As a former Board of Education member, I am certain that Courtney had a concrete objective for this legislation and that it is not the type of flash without substance that we've seen in other parts of the County on the issue.  I also think that it is good that the Council is looking to table it.  Bullying is a very difficult issue to address and one that has been around since we had children sit in the same cave together.  I'm not sure we can legislate our way out of it, but I do think we can do more.  I would love to see the Superintendent make this a priority of her office and consult with experts in the field regarding what works.  Other than that, I am skeptical of any person in elected office looking to make headway on the issue with a gavel and a statute. 


Baltimore City School Superintendent Andres Alonso has proposed out a $2.4 billion 10-year Renovation Plan for its schools, which will close 26 of them.  Alonso is targeting a "more efficient use of space", which can also be read to mean "less teachers."  I think that if this was ever tried in Howard County, we would require the imposition of martial law.

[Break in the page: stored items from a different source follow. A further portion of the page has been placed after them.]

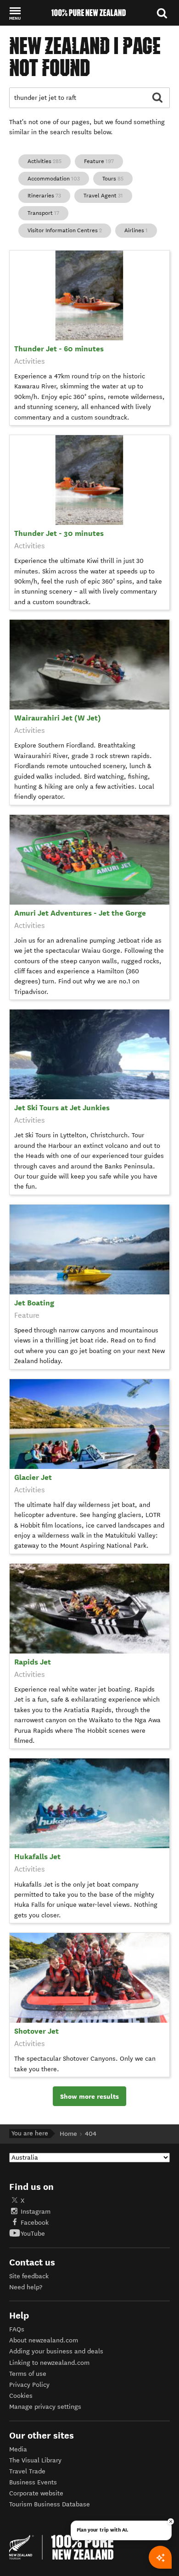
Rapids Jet (32, 1662)
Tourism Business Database (49, 2504)
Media (18, 2449)
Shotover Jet (36, 2031)
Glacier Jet (33, 1477)
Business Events (33, 2482)
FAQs (16, 2329)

Although Maryland has decided to move from the ACC to the Big Ten, its former conference wants to make sure the Terps don't walk out on the $50 million tab owed as an "exit fee."  Hooray College Athletics!

Marriage equality proponents out-raised and out-spent their opponents by more than 2-1, helped in the last weeks by large donations from Peter Angelos and MGM Entertainment.  Gov. O'Malley's Super PAC contributed $1,000, which seems a little paltry compared to Angelos' $50,000 check.  The largest donors to the "Maryland Marriage Alliance" were the Knights of Columbus ($100,000) and the National Organization for Marriage ($400,000).

A Berkeley study has concluded that Baltimore is one of the most under-policed cities in the Country.  I am not so sure about the methodology here, but this would appear to be a jarring conclusion in light of the recent increases in shootings across the northeast of the City.

Featured Blog Post of the Day: HowChow is looking for recommendations for best Chinese food in Howard County, holding serve with Noodles Corner on Dobbin.  Jane and I tried Dim Sum at Asian Court on Sunday.  It was amazing.  For those that haven't tried Dim Sum, it is a lot of fun.  You sit down and the servers bring by rolling cart after rolling cart of amazing food that you would never order but for it sitting there glistening on a plate.  There wasn't one thing I didn't like (and we ordered a lot).  I think we all still miss Wok 175 (can anyone tell me where this food moved?).

That's all for today.  Feels good to get some links in.  I was out of practice.

Have a great Wednesday doing what you love!